Mentally retired. I think most people have felt this way at some time or another. You start dreaming about going fishing or boating or motorcycle riding or camping or hiking or cycling or whatever leisure pleasure is your choice, and suddenly work seems like slavery and drudgery and the clock is moving backwards rather than forward and you can’t wait to get out of that building toward your imagined escape. This everyone feels at some point and I think it rather normal.

But when these feeling and these actions become systemic and habitual, things are turning serious. Everyone loses when this happens - the worker, the employer, the co-workers, the product, the customer, and the investors all suffer loss of some type when you and I are not engaged and not all there at our work.
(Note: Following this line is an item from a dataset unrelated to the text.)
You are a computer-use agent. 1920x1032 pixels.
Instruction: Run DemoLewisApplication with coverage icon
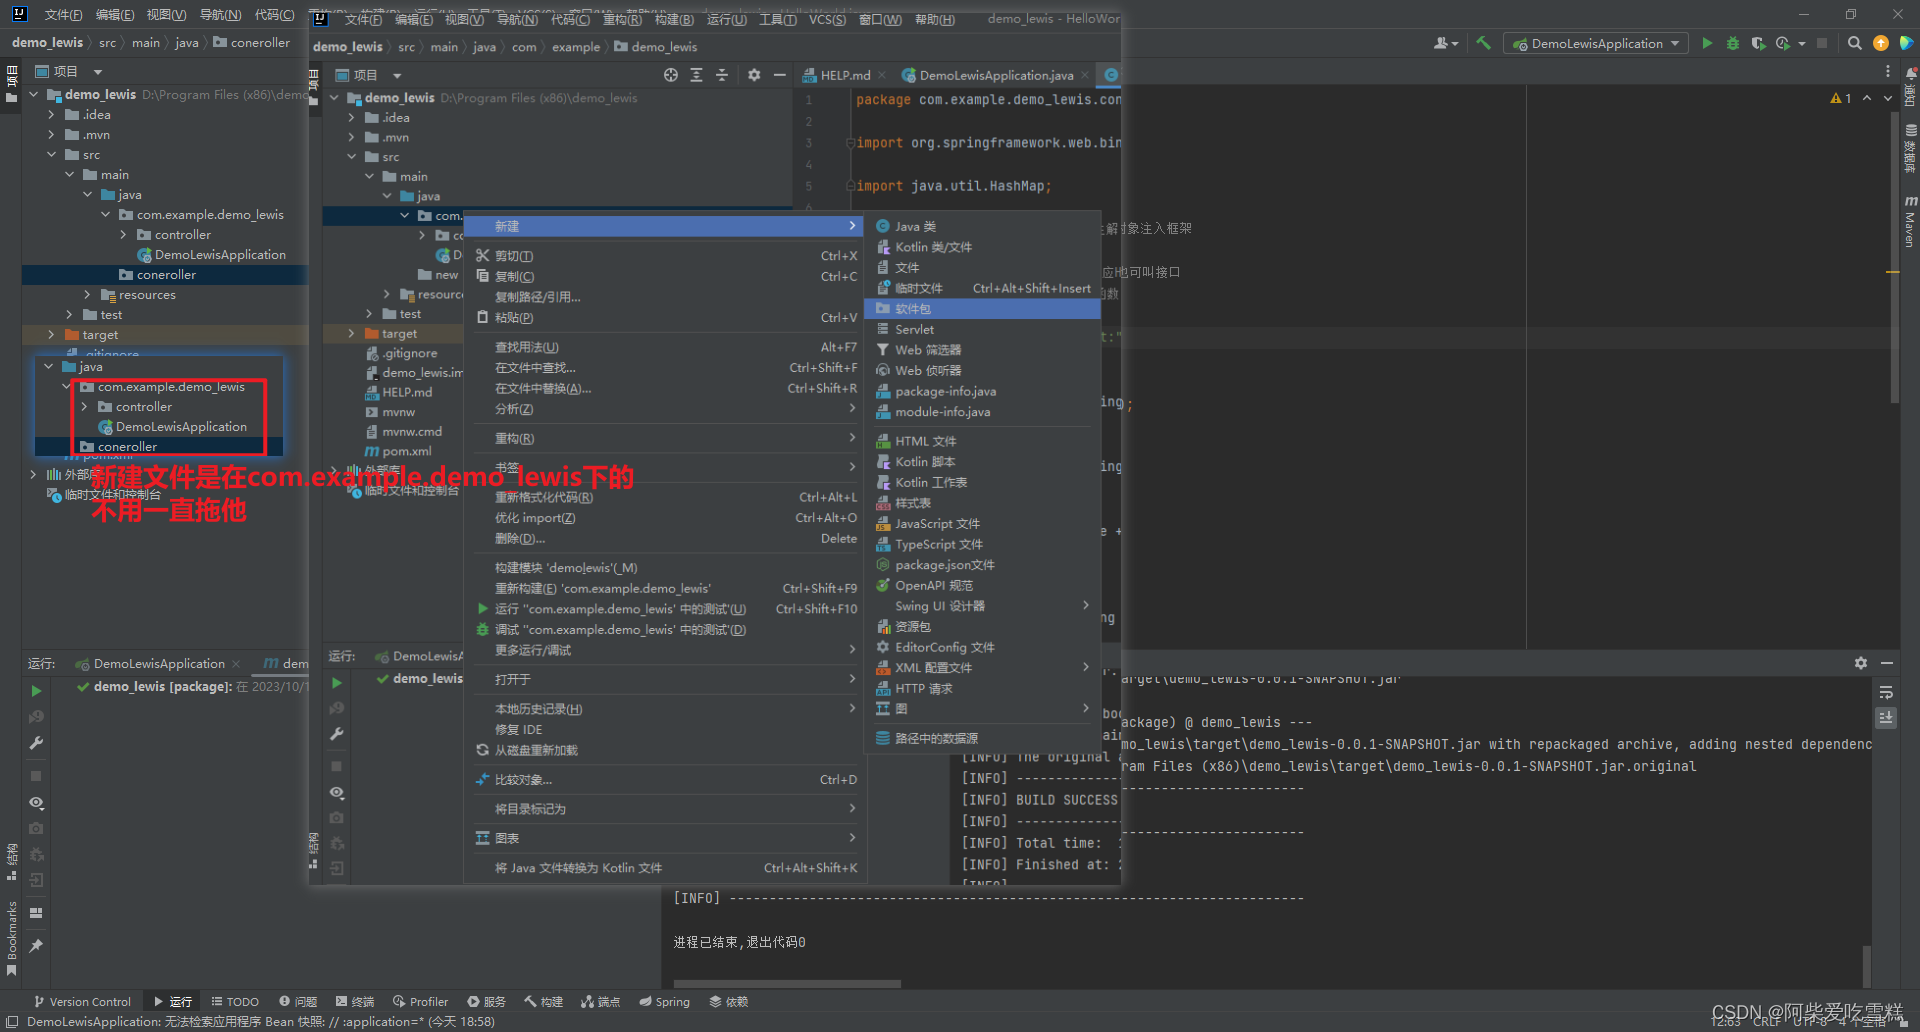pyautogui.click(x=1757, y=43)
Each moment will start to feel pointless and a waste of time and a waste of our talents and efforts. Each hour will feel meaningless and you and I will start to travel mentally, to some other place, some other focus, some other fantasy or psychic prison, and rob this place, this job, this task, this responsibility of all that we could have given.

Of course you have to be of a certain age and generation to even know what a “clock-punching” actually is, I mean I haven’t actually physically punched a time card in a clock in 30 years. But I have still worked hard for the last 30 years, and each of these scenarios I mentioned above, can happen just as easily for those who own the business, as those who work in the business.

Save retirement for retirement. If you are engaged in an endeavor where you trade your time and effort for money and a paycheck, then give it all you have, you are worth that.